La route reliant Puidoux-Village aux Thioleyres est restée fermée à la circulation jusqu’au soir. Les investigations sont en cours afin de déterminer les causes du sinistre.

Après la grêle…

Arvid Ellefsplass | Sécheresse et canicules à répétition impactent nos régions. Les conséquences sont multiples pour la population dans les villages comme à la campagne, mais les agriculteurs et viticulteurs n’attendaient pas l’invité surprise.

Mercredi 20 juillet dernier, la grêle est venue compléter une météo devenue complètement folle. Avec un petit front orageux le matin, mêlant pluie et grêlons sans grosses conséquences, c’est vers 17h qu’un mur de grêle a subitement frappé l’appellation St-Saphorin entre son village, Rivaz et Chexbres. Les dégâts se situent entre 10% et 30% de perte en se renforçant sur les hauts. Certains vignerons ont immédiatement eu recours au traitement au cuivre pour sécher les grains touchés jeudi matin. « La nature va faire les choses, il y a du sec derrière qui vient » commente avec philosophie Gérald Vallélian, vigneron à Saint-Saphorin.

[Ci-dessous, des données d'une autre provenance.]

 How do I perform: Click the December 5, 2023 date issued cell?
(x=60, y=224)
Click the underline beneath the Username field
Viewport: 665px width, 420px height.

Poussé par un retour de Vaudaire, le front a fait une boucle en traversant le district du sud au nord et impactant jusqu’aux cultures de la région d’Oron vers 17h30 avec des grêlons de la taille d’une petite balle de ping-pong et un record de précipitations de 41mm. Les dommages aux cultures sont relatifs, la plus grande partie de l’orge, du colza et du blé ayant déjà été récoltés avec 10 jours d’avance sur le calendrier. On déplore toutefois 35 à 40% de pertes chez certains cultivateurs d’avoine. Quant au maïs, arrivé à maturité, il semble avoir peu souffert.